The Scotland that we get to see in Shell is very different from the Scotland shown to us by Ken Loach in his latest film, The Angel’s Share. It isn’t a Glasgow that offers its unemployed youth only a bleak future but, at the same time, a chance to meet with friends.

The Highlands are a region with a very small population, and Scott Graham knows this Northern part of Scotland well. Having been born there, it is his heimat, battered by winds, deserted, isolated from industrial civilization. Mountains, covered with snow on the horizon; silence, only interrupted now and then by the sounds of passing cars and trucks.

Graham said that he wanted to tell a story about someone who is tied both physically and emotionally to an extremely isolated place, a petrol station in the middle of the Highlands. He has now told that story twice. The first version of Shell won the British Council prize for best film at the London Short Film Festival. Four years later, Graham has presented another variation on this theme, his feature film debut Shell, in the Torino Film Festival’s competition.

The eponymous protagonist (around 20 years old) and her father Pete (around 50) are living at said service station. He repairs cars; she fulfils the duties of a house-wife, cleaning, cooking, and serving the meals.

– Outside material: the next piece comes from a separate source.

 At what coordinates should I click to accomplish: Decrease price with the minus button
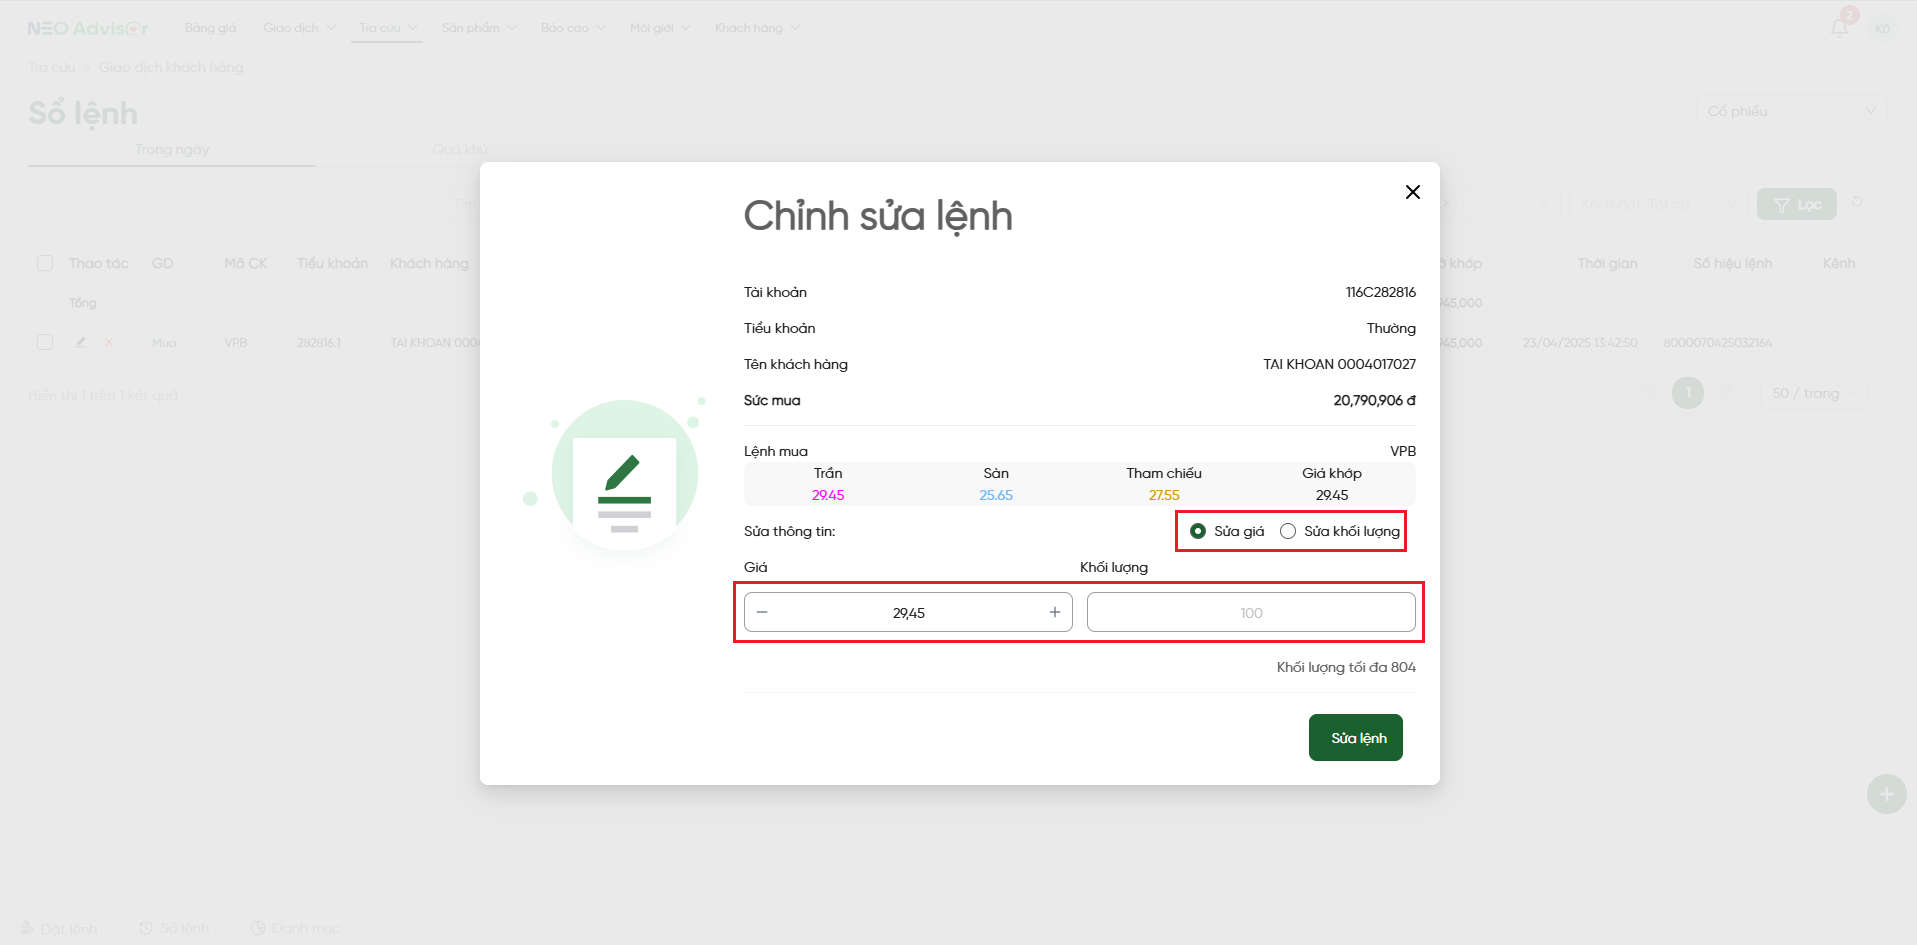coord(762,612)
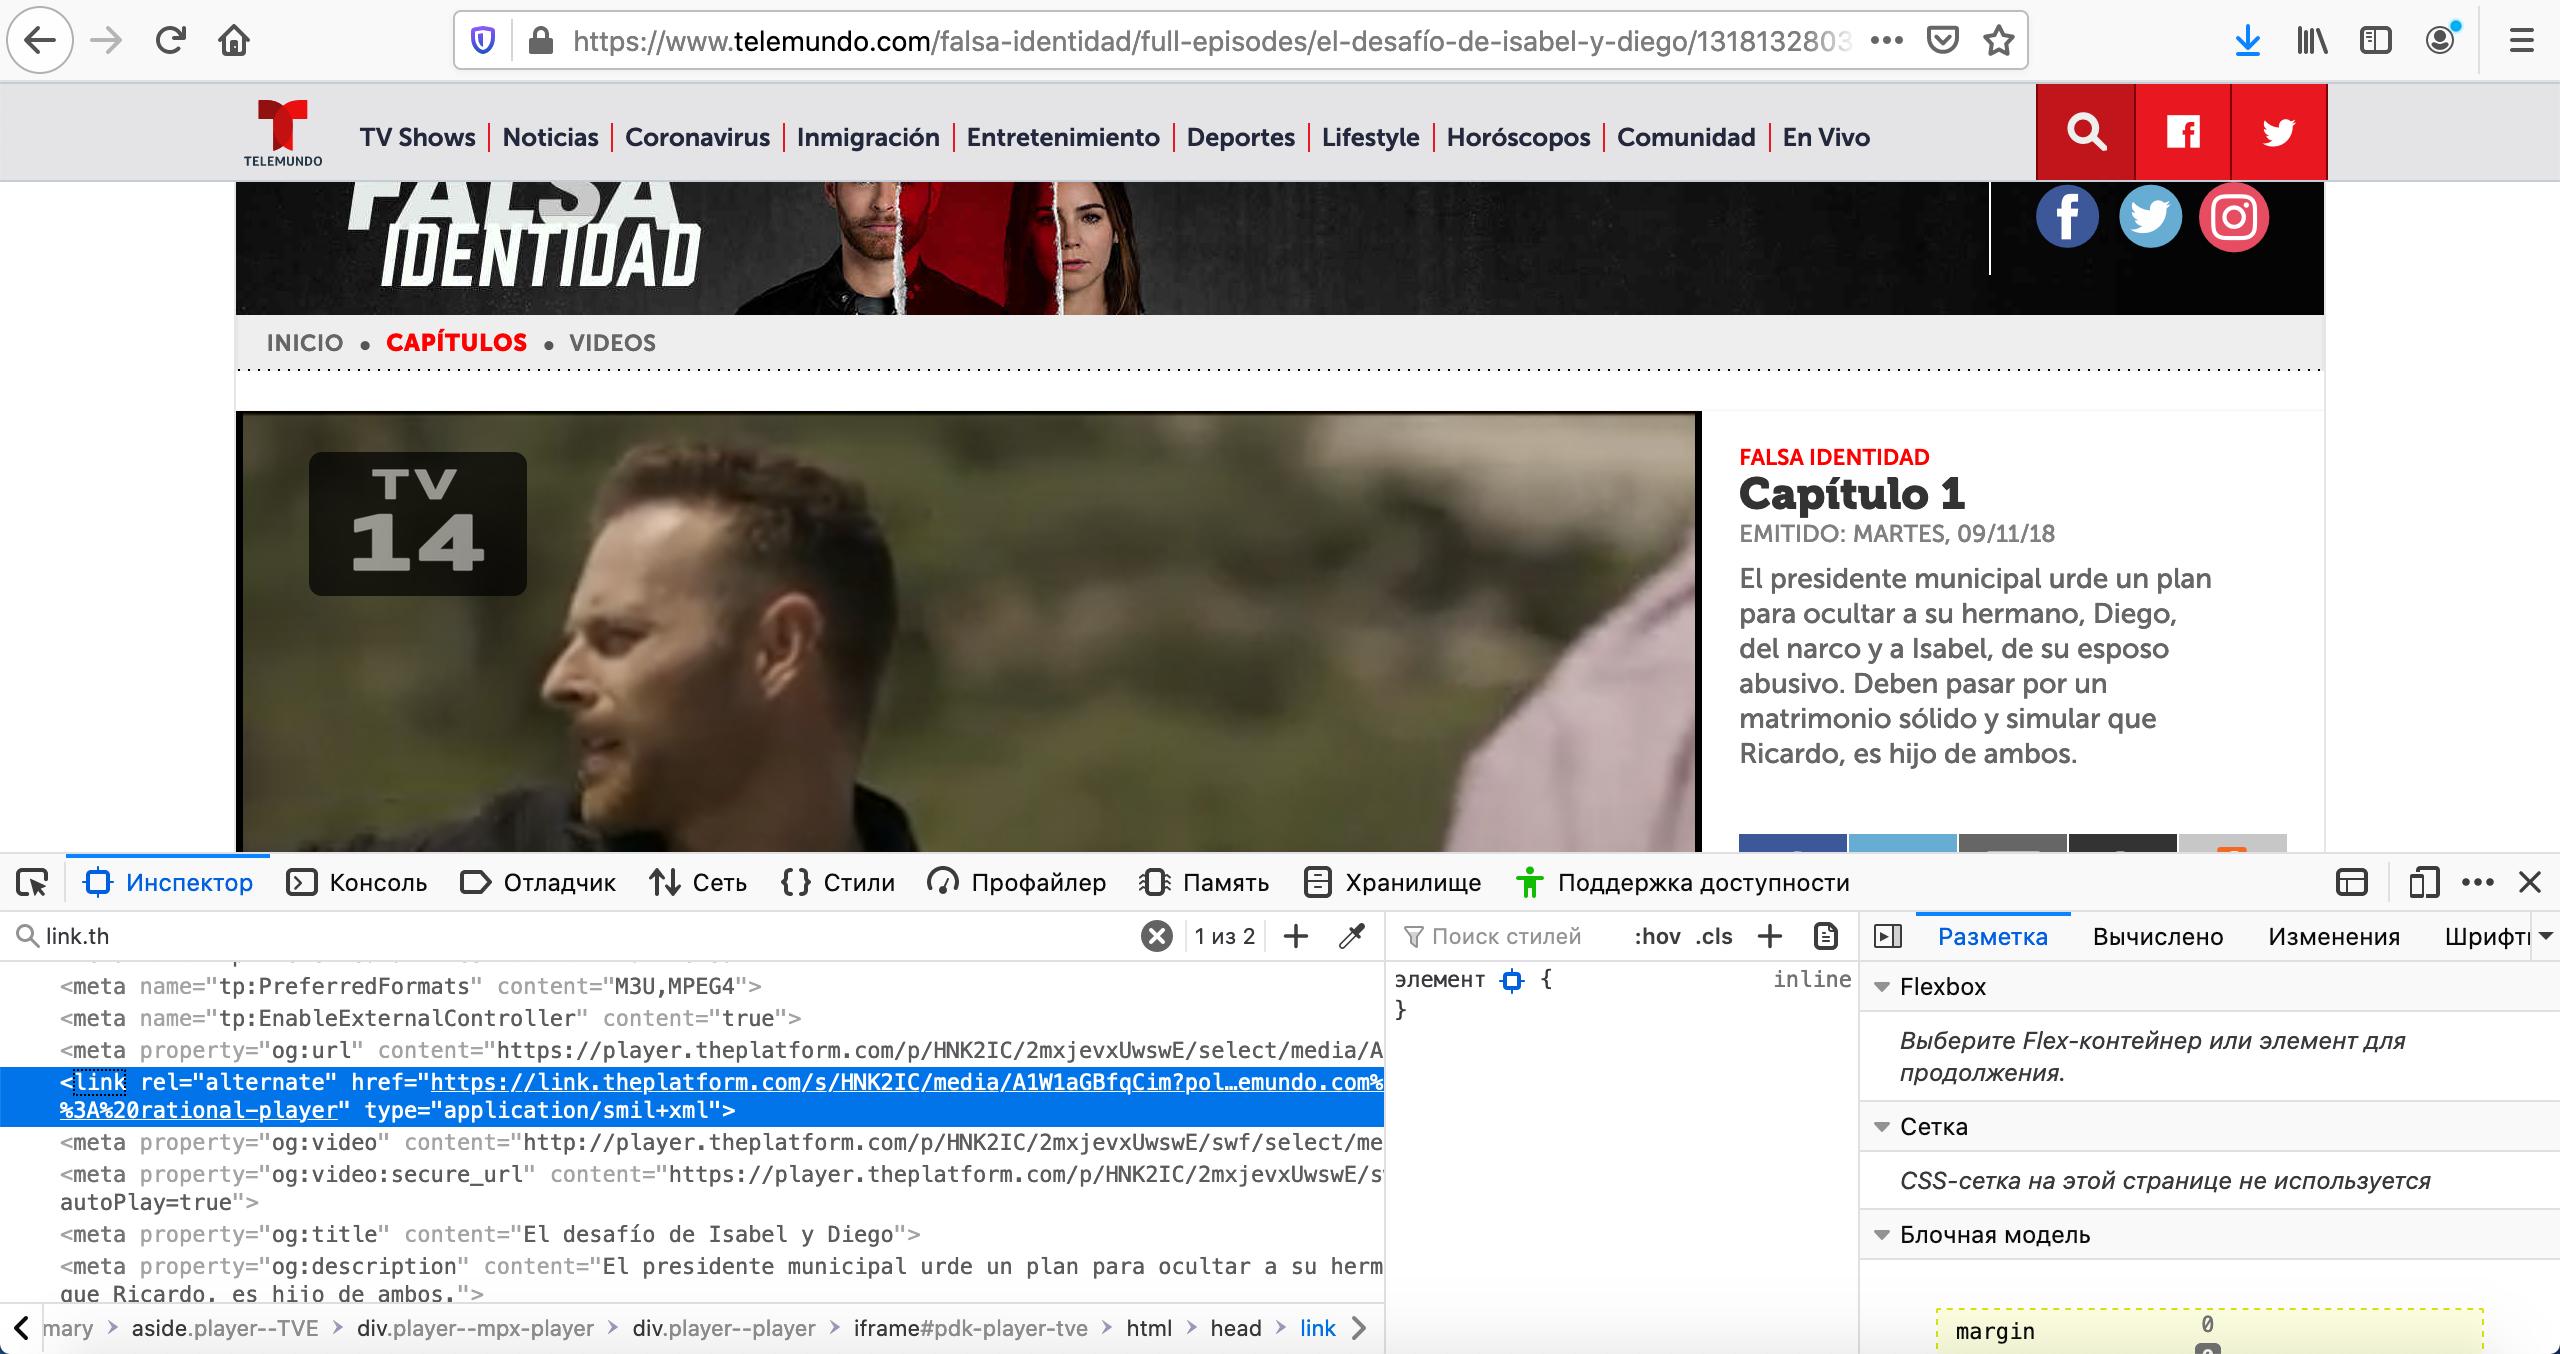This screenshot has width=2560, height=1354.
Task: Clear the inspector search field
Action: pos(1157,936)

It is she, too, who deals with passing customers. When one driver asks her if her name was the same as the brand name of that well-known petrol company, she responds that she was named after ‘that beautiful thing’ which you find in the sea.

If such shellfish did not exist, we would not know the beauty of pearls. And Shell is a real pearl: unpretentious, hard working, empathic with animals, devoted to her father. She always keeps close to him, because she knows that each attack of his epilepsy might be the last. The very beauty of Shell lies in the truth of everyday existence, the truth of an emotional connection between daughter and father. I think that the young audience in Torino, which applauded Shell, felt that we received something, as if it had poured from the screen.

Many years ago, Orson Welles paid tribute to the quality of Shoeshine, stating: “… what De Sica can do, that I can’t do. I ran his Shoeshine again recently and the camera disappeared; it was just life.” We may pay the same tribute to the quality of Shell, Best Film of the Torino Film Festival 2012. And we may hope that Scott Graham will not leave this young character and will show us this woman’s future destiny.